A James Beard Award later, she found herself deep into the opening of her celebrated Israeli cafe and felt overwhelmed. “I was so busy that I couldn’t take care of myself,” she says. “Andrew picked up my slack. He was my emotional cheerleader, drove me to work, did house work, and even jumped in at the restaurant to help roll rugelach.”
Once his new restaurant opens, DiTomo says he knows they’ll go through this all over again. After both restaurants are open and running smoothly, they hope to finally get married in fall 2021, after a four-year engagement.
The scheduling challenges don’t bother these chefs though. “We prefer it,” DiTomo says. “It’s nice to know that someone’s in your corner who completely knows what you’re going through. When I say I have to work seven days a week, she gets it.”
Just like most couples, when restaurant industry duos do get two days off in a row together, it usually involves a mix of household chores and fun. Cogswell and DiTomo love to go hiking on their shared days off and visit Longwood Gardens. Moore and Rodriguez tend to go down the Shore on Sundays.

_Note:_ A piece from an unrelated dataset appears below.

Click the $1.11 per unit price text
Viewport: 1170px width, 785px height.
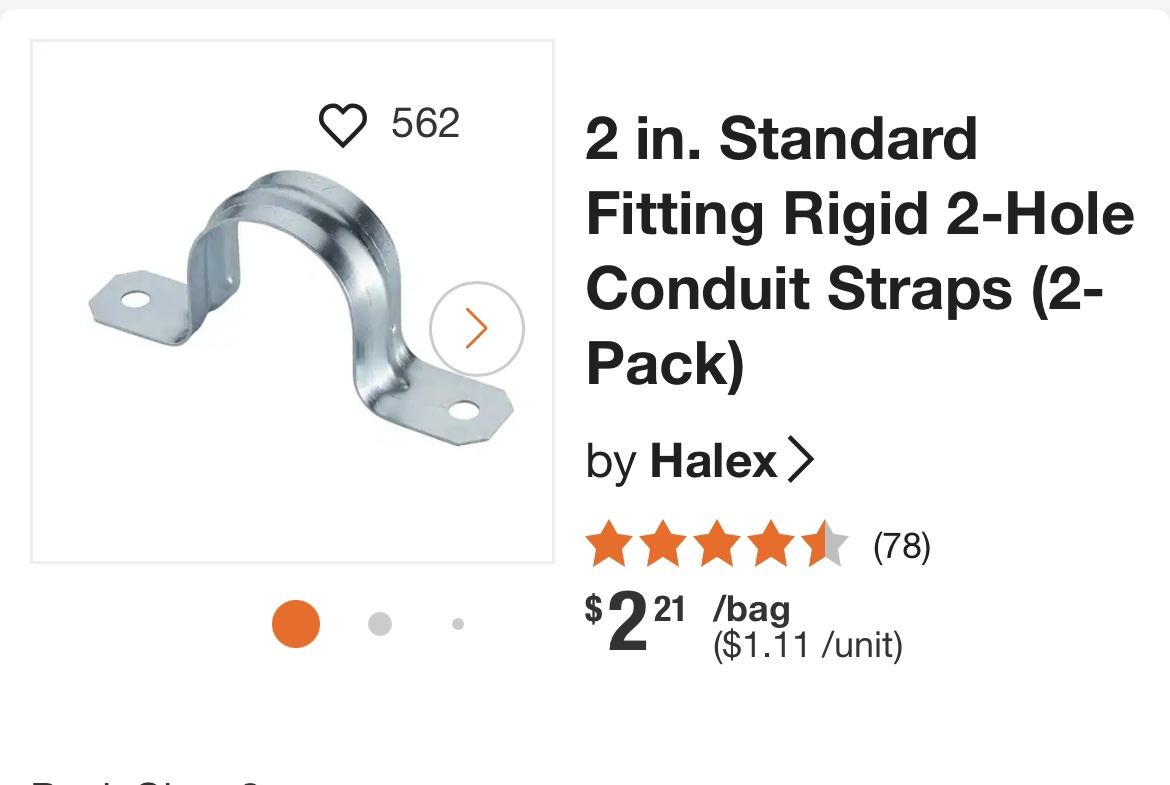point(808,645)
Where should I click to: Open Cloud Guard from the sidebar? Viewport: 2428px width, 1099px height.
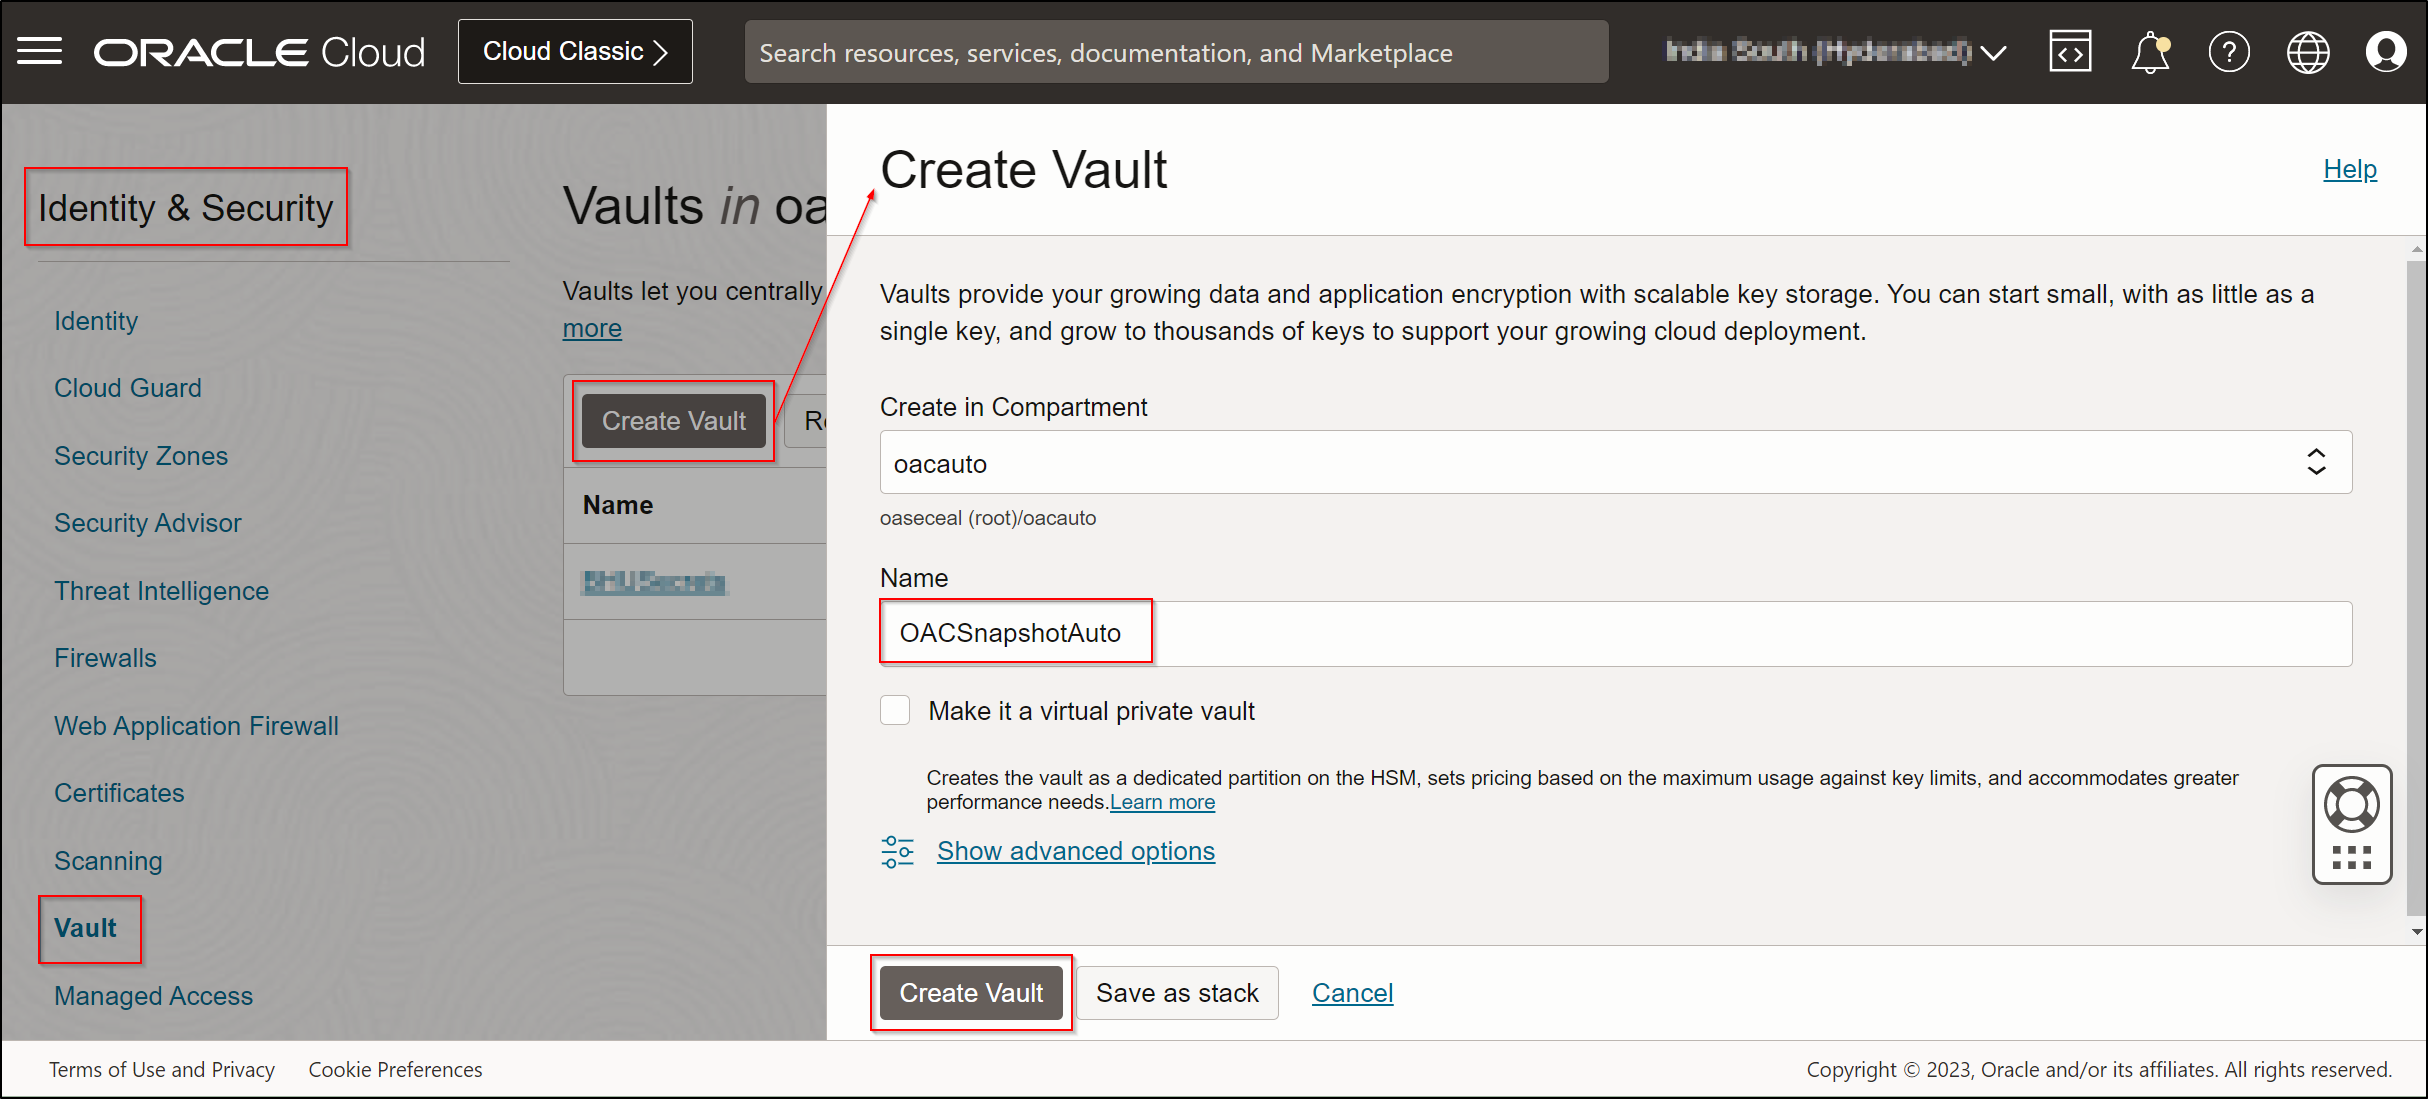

Having different hours actually helps Michael and Natalie DiBattista raise their family. Natalie, who is director of operations at Condesa, spends part of the morning at home and Michael spends the day with their toddler, Lucelly, 3, before picking up their two older kids, Matthew, 15, and Arianna, 10, from school. He then heads to work as a server at the Capital Grille. Sundays are their family day and time for cooking “funky vegetables” from local farmers markets.
Magee, the one-time chef who now works as a bartender, enjoys cooking at home. “I miss cooking, but I don’t miss working 16 hours a day,” he says.
When it comes to their Valentine’s Day plans, these couples all answered the same way: “We work!”
Last year, Moore and Rodriguez did go out of their way to have their first real Valentine’s Day date, though: “We went to The Pub in Pennsauken on a Friday night in my finest fur coat and had Long Island Iced Tea and steak,” Moore says. “Then we went to Palizzi.”
These couples are often asked if they would want to work together. It’s something they ask themselves too.
“I joke that when I met Jon, I found the chef for my restaurant,” Moore says. “He is a perfect partner, not only in my life, but he would be perfect in business too.”
“We’ve never worked together before, so it would be an adventure,” Smith says. “Sean has a great brain for wine and is talented food-wise, and I can do everything else.” Her husband agrees and says it would be nice to focus on one thing as a team. “If I ever go back to cooking in that capacity, it would be for me and Rachael and no one else,” Magee says.
The DiBattistas have considered becoming partners in a small restaurant or cafe, though Michael humbly says: “She’d obviously be the boss. I’ll probably be the dishwasher.”
For Cogswell and DiTomo, working together isn’t part of the plan. “We’re not interested in risking our personal relationship over business,” Cogswell explains. She says that their independent interests and careers help keep their personal relationship interesting.
They say that they’re happy to continue supporting each other’s work in different kitchens and even though they’ve both worked in celebrated restaurants, there’s no competition between them.
“I don’t have a James Beard Award around my neck and I’m OK with that,” DiTomo says. “I’m so fired up for the spotlight that shines on Camille. I come home to someone who’s an amazing, inspiring, talented person and that’s who I’m going to spend the rest of my life with.”